Loggers, that’s what Hansens were back when, that’s all he’d ever been. A simple man who’d run short on cash since buying his two nephews’ shares of the Landing. He had his Last Will and Testament prepared and them thousand seedlings planted for forgiveness when Kelda learned that the truth of that selling and buying. He had the Indian lawyer, Walkingstick by name, ready to put other growing things in the ground, native plants, while Kelda settled the estate. Way he figured, Kelda would have enough money for a year or two; it would take that long to straighten out the mess. Like as not, after that, she’d have to turn the Landing over to her husband and his construction business.
He pushed himself to his feet and hobbled toward the dock for one last stroll out over salt water. Out there, where steamboats once called in at the Landing, he felt his closest brothers with him. Rolf and Karli not so much older but long since dead, and little Olav who’d rested at the bottom of Pearl Harbor over fifty years.
He made it halfway across the sloping lawn before he heard a car coming down Hansen’s Lane. “Damn it all to hell,” he said without turning, figuring it was Emma Stern butting in when he’d already told her the house was clean enough for a month. A man set on dying doesn’t need so much fussing over dust or ironed handkerchiefs for his back pocket.
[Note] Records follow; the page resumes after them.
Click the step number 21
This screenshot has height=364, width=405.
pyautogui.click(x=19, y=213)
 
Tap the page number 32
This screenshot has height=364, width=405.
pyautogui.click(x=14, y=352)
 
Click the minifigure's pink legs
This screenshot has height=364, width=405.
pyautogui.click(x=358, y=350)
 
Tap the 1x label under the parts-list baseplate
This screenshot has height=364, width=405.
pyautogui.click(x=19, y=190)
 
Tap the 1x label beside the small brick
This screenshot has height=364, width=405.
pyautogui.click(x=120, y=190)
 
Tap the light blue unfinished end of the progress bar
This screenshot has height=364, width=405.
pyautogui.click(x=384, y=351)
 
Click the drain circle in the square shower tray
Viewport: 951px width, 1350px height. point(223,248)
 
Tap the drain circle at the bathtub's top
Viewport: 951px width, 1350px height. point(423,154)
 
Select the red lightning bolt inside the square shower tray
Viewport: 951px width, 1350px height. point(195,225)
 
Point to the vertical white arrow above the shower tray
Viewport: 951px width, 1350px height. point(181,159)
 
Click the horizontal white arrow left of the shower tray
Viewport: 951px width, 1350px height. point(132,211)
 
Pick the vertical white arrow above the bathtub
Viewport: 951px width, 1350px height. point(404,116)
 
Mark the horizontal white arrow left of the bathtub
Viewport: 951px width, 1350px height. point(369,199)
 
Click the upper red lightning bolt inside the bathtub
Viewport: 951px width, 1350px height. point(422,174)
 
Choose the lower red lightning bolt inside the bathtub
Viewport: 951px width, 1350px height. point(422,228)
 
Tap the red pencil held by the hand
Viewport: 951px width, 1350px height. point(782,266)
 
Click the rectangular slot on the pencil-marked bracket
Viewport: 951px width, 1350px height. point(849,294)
He raised a fist in protest and kept it raised even when the car turned out to be some new sporty thing, its door already opened by a youngster like as not lost. His mind was on a chat with Lydia, only woman he’d ever loved, dead thirty-five years but alive in his head and full of advice. She’d sent Walkingstick, told him so in his head. Maybe she’d sent this red-haired boy, too.
“Mr. Hansen?” the boy called in a voice deep enough to be a man’s, ordinary enough to be a Hansen’s. “Mr. Ragnar Hansen?”
“Ja, that’d be me, but I’m not needing to buy anything, or be saved by some religion neither. You might just as well get back in your automobile and drive on out of here.”
“I’m not selling anything. I’m from the paper, the Poulsbo Herald. I write the history column—twenty-five years ago, fifty years ago, that kind of thing. Wallace Taylor’s body washed up on a beach sixty years ago next month. May 1932. My boss figures an unsolved murder is worth some space, and I thought you could comment, him having been your brother-in-law.”
Ragnar dusted his hands, reached down and dusted his pant legs from knee to hem for good measure. His bones creaked both bending and straightening. “I have a hard time remembering anything that far back, I’m eighty and some-odd years old, memory’s not what it used to be.”
“Records show you were married to Ruth Taylor, sister to Wallace.”
“Seems to me that was along about 1935, my marriage to Ruth. Her brother was already dead by then, so he couldn’t be my brother-in-law. Fell off the ferry from Seattle and drowned long before Ruthie and me married.”
“Old reports said suspected murder victim, Mr. Hansen. No water in his lungs. Drowning victims always have water in their lungs.”
Ragnar shook his head, one shake, still unsettled at how he’d come to marry Ruth. He’d done it to please Lydia, who’d chosen Olav for herself. Ruth needed a husband, what with her poor health, her dead brother, and their parents not so good in the aftermath. A darned shame it was, Wally’s body washing up like that. He poked around in his head for an answer that would satisfy this young reporter.
“Mr. Hansen, let’s say, for the sake of the paper’s story, that Wallace Taylor was murdered. Who do you think might have killed him?”
The reporter waited, leaving Ragnar no choice but to come up with something. He and his brothers made up truths right and left at the time, to get investigators off the scent of local Indians, they’d been that sure someone from the Suquamish tribe had killed Wallace, payback for death of one or two of theirs.